Absence of gas: Engro claims Rs34 billion in damages from public utility

Enven fertiliser plant has not received gas since April last year.

Engro’s Enven is the world’s largest single-train, ammonia-urea plant in Deharki, Sindh, with a production capacity of 1.3 million tons per annum. PHOTO: FILE

ISLAMABAD:


Engro Corporation has claimed Rs34 billion in damages from Sui Northern Gas Pipelines Limited (SNGPL) for breach of sovereign contract promising supply of gas to the diversified conglomerate’s fertiliser plant.


Talking to The Express Tribune, Engro President and Chief Executive Officer Muhammad Aliuddin Ansari said Engro’s $1.1 billion fertiliser plant in Deharki had not received gas since April last year and this came despite a high court’s decision in favour of the company.

According to him, the damages amounted to Rs28.85 billion for the period January 2011 to June 2012, which went up and reached Rs34 billion by now.

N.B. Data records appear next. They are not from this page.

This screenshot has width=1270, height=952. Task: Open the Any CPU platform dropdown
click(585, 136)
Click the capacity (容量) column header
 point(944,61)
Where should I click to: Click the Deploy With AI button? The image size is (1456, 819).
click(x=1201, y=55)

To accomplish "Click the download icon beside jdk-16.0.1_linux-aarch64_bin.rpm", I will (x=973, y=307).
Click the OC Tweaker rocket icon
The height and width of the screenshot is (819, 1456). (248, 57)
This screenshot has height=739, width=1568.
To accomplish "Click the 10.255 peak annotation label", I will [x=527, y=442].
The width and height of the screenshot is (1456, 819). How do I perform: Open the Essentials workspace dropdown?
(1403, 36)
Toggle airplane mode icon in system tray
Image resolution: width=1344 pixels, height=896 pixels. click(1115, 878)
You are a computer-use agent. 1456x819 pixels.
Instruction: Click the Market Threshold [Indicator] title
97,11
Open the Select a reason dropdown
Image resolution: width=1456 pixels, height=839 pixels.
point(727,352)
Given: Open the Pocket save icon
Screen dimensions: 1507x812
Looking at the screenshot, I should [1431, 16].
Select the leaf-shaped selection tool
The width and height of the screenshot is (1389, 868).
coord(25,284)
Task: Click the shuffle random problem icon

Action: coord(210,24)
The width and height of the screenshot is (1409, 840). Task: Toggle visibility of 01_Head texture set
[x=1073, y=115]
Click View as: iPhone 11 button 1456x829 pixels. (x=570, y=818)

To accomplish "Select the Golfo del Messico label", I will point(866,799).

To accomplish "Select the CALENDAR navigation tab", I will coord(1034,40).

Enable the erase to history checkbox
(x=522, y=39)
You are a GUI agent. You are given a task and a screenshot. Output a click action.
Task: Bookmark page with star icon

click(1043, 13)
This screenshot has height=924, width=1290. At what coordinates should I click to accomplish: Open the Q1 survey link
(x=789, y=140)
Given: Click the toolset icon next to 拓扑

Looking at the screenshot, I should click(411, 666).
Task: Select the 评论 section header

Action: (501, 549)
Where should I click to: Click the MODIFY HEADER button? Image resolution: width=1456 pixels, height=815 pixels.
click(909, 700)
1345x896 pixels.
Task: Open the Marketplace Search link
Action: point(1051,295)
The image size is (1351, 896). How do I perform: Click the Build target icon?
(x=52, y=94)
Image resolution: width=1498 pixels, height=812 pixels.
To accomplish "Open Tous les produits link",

“We told the government that we can reduce fertiliser prices if gas supply is resumed, but the government instead preferred import of the commodity rather than providing gas,” he said.

Ansari claimed that the government had spent $1 billion on fertiliser imports in a year, besides a subsidy of Rs50 billion on sales.

“Now the question before the government is whether it has another $1 billion this year too for fertiliser import at a time when balance of payments is under pressure,” he asked.



He hit out at the Ministry of Water and Power for what he called being a big hurdle in the way of gas supply to the fertiliser industry. “Gas from Kandhkot field can be provided to the industry, but the ministry is not willing,” he said.

Even the Ministry of Petroleum and Natural Resources had asked the Economic Coordination Committee (ECC) of the cabinet to allocate gas from some small fields for fertiliser plants, but the power ministry objected to it.


“SNGPL’s failure to keep its word is discouraging investment in the country,” Ansari said and warned that if his company went down, banks would also take a hit.

He was referring to $770 million which Engro had borrowed from local and international financial institutions.

Ceding some ground, he said Engro was willing to share gas outages by operating its fertiliser plant at 80% capacity if gas supply was restored.

The government had picked Engro through an international bidding for establishing a fertiliser plant to meet the country’s urea needs and save expenses on imports.

If urea demand is met through domestic sources, the country can save Rs22 billion in subsidies and Rs43 billion in imports every year.

The petroleum ministry, in its plan tabled before the ECC, had called for providing gas to the fertiliser plants immediately to avert a default on Rs150 billion worth of loans the industry was facing. However, the plan got stuck following opposition by the power ministry, which insists that power plants stand second in priority list after household consumers in terms of gas supply.

The petroleum ministry recommended that 60 million cubic feet per day (mmcfd) of gas, being supplied to Gas Turbine Power Stations (GTPS) on Wapda’s grid, should be diverted to Engro Fertilizers.

These power stations have not been consuming the full allocation of 200 mmcfd from Kandhkot gas field since April last year. Gas supply from the field could be enhanced to 225 mmcfd, which would be sufficient to make up for the diversion of 60 mmcfd to the fertiliser plants, officials of the petroleum ministry said.

According to estimates given by the fertiliser industry, lack of gas supply for four fertiliser plants has caused annual production losses of around 2.7 million tons of urea. In case the plants remain closed, the government will have to import urea, costing an estimated Rs140 billion. On these imports, subsidy burden will be Rs61 billion because of the commodity’s sales to farmers at prices matching those in the domestic market.

Published in The Express Tribune, January 19th, 2013.